The Dark Forest - Liu Cixin: Some criticism with spoilers

In my last post about the book, I talked mostly about why I liked the book and hinted at some issues as well. Here, I will go a bit deeper into the aspects that I didn't like in the book. 

Dark Forest Artwork

Women characters

I usually don't focus too much on character writing in science fiction because I haven't read good examples in the genre so far, so I just accept the fact the plot is more important than the characters in this genre, but, approaching the 2010's, you'd expect a bit of improvement from some of the science fiction classics regarding women.

But, apparently, Liu Cixin didn't even try to write good female characters. The characters' writing feels so anachronistic in this day and age. I don't know much about Chinese culture and how they see women, but I guess the treatment women receive in the novel has to do with that.

Just 2 examples to remonstrate with this point: Luo's spouse exists merely as an object, plain, one-dimensional, unrealistic, infantilized, with no goals of her own (besides visiting the Louvre?), and with no real place in the book, whose job is to fall in love with Luo for no reason at all, and give him a daughter; then she disappears in the novel almost completely. Was she paid to do all of this? Did she do it voluntarily? 

The spouse of the wallfacer Haines is only mentioned in the book as the one who betrayed him and that was it! She was clearly brilliant and capable, she was smart and more interesting than Haines, but the author almost always mentions her alongside her husband, as if she didn't have a life, goal, desires, personality of her own. And, she was a wallbreaker, for god's sake! And then she kills herself because she couldn't deal with her betrayal! Absurd. The wallbreakers were determined, dogged, with a clear sense of the mission, and full of conviction. 

Trisolaran

The mediocre points of the plot

* The space battle. It focused solely on the probe, and I couldn't get a sense of what was going on with the hundreds of thousands of people in the ships. Sure, Liu mentioned some captains and some technicians, but that was it. I think this space "battle" was a key point in the whole book because of its significance, but we got more pages on wallfacer Luo and his days at the mountains and his search for his perfect girlfriend! I didn't like this imbalance at all. 

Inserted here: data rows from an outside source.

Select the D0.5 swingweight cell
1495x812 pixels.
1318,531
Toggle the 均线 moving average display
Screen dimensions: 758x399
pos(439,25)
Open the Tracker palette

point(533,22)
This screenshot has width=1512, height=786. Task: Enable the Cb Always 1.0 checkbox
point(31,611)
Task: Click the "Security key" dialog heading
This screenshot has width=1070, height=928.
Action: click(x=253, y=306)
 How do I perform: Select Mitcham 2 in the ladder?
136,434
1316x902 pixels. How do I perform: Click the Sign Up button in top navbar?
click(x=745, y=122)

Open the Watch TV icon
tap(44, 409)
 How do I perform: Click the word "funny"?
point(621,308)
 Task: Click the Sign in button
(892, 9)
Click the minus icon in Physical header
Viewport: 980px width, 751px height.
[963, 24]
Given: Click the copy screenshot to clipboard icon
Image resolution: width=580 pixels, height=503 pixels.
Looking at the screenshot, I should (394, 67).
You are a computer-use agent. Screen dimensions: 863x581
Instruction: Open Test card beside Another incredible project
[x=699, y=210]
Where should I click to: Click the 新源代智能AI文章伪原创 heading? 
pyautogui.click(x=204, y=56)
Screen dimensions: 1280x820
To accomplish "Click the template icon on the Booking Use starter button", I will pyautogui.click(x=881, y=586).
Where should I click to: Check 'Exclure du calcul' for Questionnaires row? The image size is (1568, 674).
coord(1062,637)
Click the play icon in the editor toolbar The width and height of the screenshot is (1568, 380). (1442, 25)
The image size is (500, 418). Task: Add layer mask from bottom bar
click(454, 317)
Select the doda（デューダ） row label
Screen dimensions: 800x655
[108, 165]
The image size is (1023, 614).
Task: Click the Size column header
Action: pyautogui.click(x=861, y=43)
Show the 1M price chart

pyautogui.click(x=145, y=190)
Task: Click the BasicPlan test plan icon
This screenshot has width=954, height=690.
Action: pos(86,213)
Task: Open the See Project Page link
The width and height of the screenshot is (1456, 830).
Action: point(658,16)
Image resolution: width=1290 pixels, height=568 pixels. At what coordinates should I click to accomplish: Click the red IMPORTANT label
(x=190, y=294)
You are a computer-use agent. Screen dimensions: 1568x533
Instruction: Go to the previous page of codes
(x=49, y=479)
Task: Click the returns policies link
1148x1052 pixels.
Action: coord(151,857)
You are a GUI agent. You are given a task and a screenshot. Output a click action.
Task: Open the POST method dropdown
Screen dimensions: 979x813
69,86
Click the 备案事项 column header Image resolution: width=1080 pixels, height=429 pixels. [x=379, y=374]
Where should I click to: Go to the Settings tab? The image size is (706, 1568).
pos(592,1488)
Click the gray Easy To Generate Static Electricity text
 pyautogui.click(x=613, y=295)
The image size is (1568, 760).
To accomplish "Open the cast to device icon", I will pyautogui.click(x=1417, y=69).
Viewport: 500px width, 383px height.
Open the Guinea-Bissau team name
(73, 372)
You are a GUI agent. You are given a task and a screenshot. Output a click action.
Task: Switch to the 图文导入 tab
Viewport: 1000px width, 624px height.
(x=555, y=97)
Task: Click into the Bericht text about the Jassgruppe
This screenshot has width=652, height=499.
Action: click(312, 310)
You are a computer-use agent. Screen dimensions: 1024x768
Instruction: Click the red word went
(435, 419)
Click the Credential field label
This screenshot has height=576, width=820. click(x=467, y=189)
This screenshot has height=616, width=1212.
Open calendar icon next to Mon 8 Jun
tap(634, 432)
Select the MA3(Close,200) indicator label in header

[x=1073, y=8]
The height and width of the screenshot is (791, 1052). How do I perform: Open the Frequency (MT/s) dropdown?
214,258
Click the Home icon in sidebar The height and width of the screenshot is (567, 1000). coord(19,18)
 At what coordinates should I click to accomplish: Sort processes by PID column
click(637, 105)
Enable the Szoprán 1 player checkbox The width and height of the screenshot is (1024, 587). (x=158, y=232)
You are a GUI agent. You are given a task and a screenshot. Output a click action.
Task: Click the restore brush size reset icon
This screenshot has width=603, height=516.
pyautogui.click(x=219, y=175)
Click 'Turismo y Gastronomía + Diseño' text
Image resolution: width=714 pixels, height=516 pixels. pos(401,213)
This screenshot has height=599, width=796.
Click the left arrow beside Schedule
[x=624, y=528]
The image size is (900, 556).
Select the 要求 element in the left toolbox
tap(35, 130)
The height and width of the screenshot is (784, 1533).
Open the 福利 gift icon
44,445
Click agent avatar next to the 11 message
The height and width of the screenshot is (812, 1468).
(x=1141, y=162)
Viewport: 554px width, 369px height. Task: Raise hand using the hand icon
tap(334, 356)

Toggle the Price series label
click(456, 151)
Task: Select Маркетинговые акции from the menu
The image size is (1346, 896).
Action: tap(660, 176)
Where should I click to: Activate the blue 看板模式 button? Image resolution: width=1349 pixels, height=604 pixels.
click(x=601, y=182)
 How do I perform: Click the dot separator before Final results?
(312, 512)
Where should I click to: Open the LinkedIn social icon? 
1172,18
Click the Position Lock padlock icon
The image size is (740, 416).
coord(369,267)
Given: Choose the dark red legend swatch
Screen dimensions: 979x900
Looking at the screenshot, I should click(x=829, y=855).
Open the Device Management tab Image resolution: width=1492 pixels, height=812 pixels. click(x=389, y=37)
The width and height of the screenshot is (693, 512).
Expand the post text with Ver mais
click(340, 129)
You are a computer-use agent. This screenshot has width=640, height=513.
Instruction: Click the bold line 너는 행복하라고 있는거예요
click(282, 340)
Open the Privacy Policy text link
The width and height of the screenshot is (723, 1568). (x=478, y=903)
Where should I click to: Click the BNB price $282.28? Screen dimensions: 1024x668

* Women, again. What's with Luo's girlfriends, the writer and then the imaginary one, and then the imaginary-real one? How did this advance the plot? Perhaps I just missed it, but nonetheless, it was humdrum at best and sickening at worse. 

* Space battles. I couldn't understand why the space fight would resemble naval forces and not the air forces. I just simply don't get it. 

Dark Forest Artwork

Ending

Weak ending. Basically, it was the same trick 2 previous wallfacers used, only that this time the sophons weren't watching. Maybe this will be clarified a bit in the third book. 

Plot holes and unresolved things (Perhaps to be resolved in the third book):

* Why did the Trisolarans stop trying to kill Luo? Why didn't they notice anything beyond the ordinary with his latest actions? Why didn't they assign a human wallbreaker to him? Why didn't the probe just kill him, being so close to him at the end? (I know, the probe was running out of "energy", but this is unbelievable, taking into account all of what the probe did to the ships) Why didn't they follow up on the "cursed" star destruction? 

* Why did the humans think that human technology progress was sufficient to defeat the Trisolarans at the end of the book? Physics was blocked and technology computing capacity was also halted. The book emphasizes the 15% of light-speed velocity capacity of the human space vessels and apparently, that was all humanity needed. Trisolarans had sophons at the very beginning, and they were capable of interstellar travel 200 years ago, but humanity didn't achieve anything similar and clearly didn't advance enough, beyond some cool technology tricks and ubiquitous internet access. This was a low point for me in the book. 

* What happened with the imprinted and the 4 remaining mental seal devices? I'm sure this will be dealt with in the third book, so this point doesn't worry me.